(Dataset items)

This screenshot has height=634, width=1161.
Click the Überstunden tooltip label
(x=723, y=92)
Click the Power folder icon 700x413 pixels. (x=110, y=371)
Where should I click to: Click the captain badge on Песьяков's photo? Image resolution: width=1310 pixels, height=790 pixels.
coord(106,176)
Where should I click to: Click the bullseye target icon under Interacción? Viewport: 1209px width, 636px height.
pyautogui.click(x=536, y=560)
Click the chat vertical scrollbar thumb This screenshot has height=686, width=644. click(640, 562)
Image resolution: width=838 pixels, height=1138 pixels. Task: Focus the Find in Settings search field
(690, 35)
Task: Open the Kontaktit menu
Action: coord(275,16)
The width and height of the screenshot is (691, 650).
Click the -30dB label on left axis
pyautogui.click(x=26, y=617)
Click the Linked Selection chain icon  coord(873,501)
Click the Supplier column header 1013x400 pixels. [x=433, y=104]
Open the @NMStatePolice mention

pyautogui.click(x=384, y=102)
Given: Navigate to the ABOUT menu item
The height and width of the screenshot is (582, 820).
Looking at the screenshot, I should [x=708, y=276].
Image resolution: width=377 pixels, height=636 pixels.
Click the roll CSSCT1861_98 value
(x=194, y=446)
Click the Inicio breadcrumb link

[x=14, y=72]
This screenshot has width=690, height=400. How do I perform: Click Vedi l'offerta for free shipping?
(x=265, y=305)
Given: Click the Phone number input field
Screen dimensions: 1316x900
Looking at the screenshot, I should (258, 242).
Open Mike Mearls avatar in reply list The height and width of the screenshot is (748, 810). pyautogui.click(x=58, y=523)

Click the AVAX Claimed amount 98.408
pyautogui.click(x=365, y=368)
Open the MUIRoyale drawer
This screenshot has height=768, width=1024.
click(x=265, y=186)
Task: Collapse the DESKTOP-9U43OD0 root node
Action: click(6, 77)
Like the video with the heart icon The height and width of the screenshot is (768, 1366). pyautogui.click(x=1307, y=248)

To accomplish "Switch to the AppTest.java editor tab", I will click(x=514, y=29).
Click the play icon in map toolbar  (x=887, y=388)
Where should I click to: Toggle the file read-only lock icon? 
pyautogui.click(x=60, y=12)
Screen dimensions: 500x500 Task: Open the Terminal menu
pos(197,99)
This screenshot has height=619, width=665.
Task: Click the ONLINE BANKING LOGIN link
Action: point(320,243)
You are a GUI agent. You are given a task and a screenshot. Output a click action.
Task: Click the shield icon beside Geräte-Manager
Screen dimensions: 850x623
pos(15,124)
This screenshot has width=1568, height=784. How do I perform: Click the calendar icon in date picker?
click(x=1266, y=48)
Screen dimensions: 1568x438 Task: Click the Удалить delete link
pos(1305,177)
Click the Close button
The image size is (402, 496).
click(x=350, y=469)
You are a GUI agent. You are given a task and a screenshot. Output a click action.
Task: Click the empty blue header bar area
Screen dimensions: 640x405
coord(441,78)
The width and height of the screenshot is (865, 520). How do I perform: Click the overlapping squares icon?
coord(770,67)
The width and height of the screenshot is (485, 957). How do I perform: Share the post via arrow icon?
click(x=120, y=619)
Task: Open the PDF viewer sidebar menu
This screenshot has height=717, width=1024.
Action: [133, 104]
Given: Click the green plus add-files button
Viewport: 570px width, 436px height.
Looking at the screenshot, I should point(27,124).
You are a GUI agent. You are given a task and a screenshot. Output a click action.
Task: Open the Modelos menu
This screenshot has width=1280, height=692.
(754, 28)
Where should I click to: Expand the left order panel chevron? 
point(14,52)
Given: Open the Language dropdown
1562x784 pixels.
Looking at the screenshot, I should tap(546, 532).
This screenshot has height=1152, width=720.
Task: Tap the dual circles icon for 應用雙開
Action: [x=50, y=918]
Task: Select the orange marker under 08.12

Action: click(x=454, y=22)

▶ [Aim of the exercise]:
Every record, restated word for word, should make up your reply.

▶ [Exercise answer]:
This screenshot has height=634, width=1161.
Click the Überstunden tooltip label
(x=723, y=92)
Click the Power folder icon 700x413 pixels. (x=110, y=371)
Where should I click to: Click the captain badge on Песьяков's photo? Image resolution: width=1310 pixels, height=790 pixels.
coord(106,176)
Where should I click to: Click the bullseye target icon under Interacción? Viewport: 1209px width, 636px height.
pyautogui.click(x=536, y=560)
Click the chat vertical scrollbar thumb This screenshot has height=686, width=644. click(640, 562)
Image resolution: width=838 pixels, height=1138 pixels. Task: Focus the Find in Settings search field
(690, 35)
Task: Open the Kontaktit menu
Action: coord(275,16)
The width and height of the screenshot is (691, 650).
Click the -30dB label on left axis
pyautogui.click(x=26, y=617)
Click the Linked Selection chain icon  coord(873,501)
Click the Supplier column header 1013x400 pixels. [x=433, y=104]
Open the @NMStatePolice mention

pyautogui.click(x=384, y=102)
Given: Navigate to the ABOUT menu item
The height and width of the screenshot is (582, 820).
Looking at the screenshot, I should [x=708, y=276].
Image resolution: width=377 pixels, height=636 pixels.
Click the roll CSSCT1861_98 value
(x=194, y=446)
Click the Inicio breadcrumb link

[x=14, y=72]
This screenshot has width=690, height=400. How do I perform: Click Vedi l'offerta for free shipping?
(x=265, y=305)
Given: Click the Phone number input field
Screen dimensions: 1316x900
Looking at the screenshot, I should (258, 242).
Open Mike Mearls avatar in reply list The height and width of the screenshot is (748, 810). pyautogui.click(x=58, y=523)

Click the AVAX Claimed amount 98.408
pyautogui.click(x=365, y=368)
Open the MUIRoyale drawer
This screenshot has height=768, width=1024.
click(x=265, y=186)
Task: Collapse the DESKTOP-9U43OD0 root node
Action: click(6, 77)
Like the video with the heart icon The height and width of the screenshot is (768, 1366). pyautogui.click(x=1307, y=248)

To accomplish "Switch to the AppTest.java editor tab", I will click(x=514, y=29).
Click the play icon in map toolbar  (x=887, y=388)
Where should I click to: Toggle the file read-only lock icon? 
pyautogui.click(x=60, y=12)
Screen dimensions: 500x500 Task: Open the Terminal menu
pos(197,99)
This screenshot has height=619, width=665.
Task: Click the ONLINE BANKING LOGIN link
Action: point(320,243)
You are a GUI agent. You are given a task and a screenshot. Output a click action.
Task: Click the shield icon beside Geräte-Manager
Screen dimensions: 850x623
pos(15,124)
This screenshot has width=1568, height=784. How do I perform: Click the calendar icon in date picker?
click(x=1266, y=48)
Screen dimensions: 1568x438 Task: Click the Удалить delete link
pos(1305,177)
Click the Close button
The image size is (402, 496).
click(x=350, y=469)
You are a GUI agent. You are given a task and a screenshot. Output a click action.
Task: Click the empty blue header bar area
Screen dimensions: 640x405
coord(441,78)
The width and height of the screenshot is (865, 520). How do I perform: Click the overlapping squares icon?
coord(770,67)
The width and height of the screenshot is (485, 957). How do I perform: Share the post via arrow icon?
click(x=120, y=619)
Task: Open the PDF viewer sidebar menu
This screenshot has height=717, width=1024.
Action: [133, 104]
Given: Click the green plus add-files button
Viewport: 570px width, 436px height.
Looking at the screenshot, I should point(27,124).
You are a GUI agent. You are given a task and a screenshot. Output a click action.
Task: Open the Modelos menu
This screenshot has width=1280, height=692.
(754, 28)
Where should I click to: Expand the left order panel chevron? 
point(14,52)
Given: Open the Language dropdown
1562x784 pixels.
Looking at the screenshot, I should tap(546, 532).
This screenshot has height=1152, width=720.
Task: Tap the dual circles icon for 應用雙開
Action: [x=50, y=918]
Task: Select the orange marker under 08.12

Action: click(x=454, y=22)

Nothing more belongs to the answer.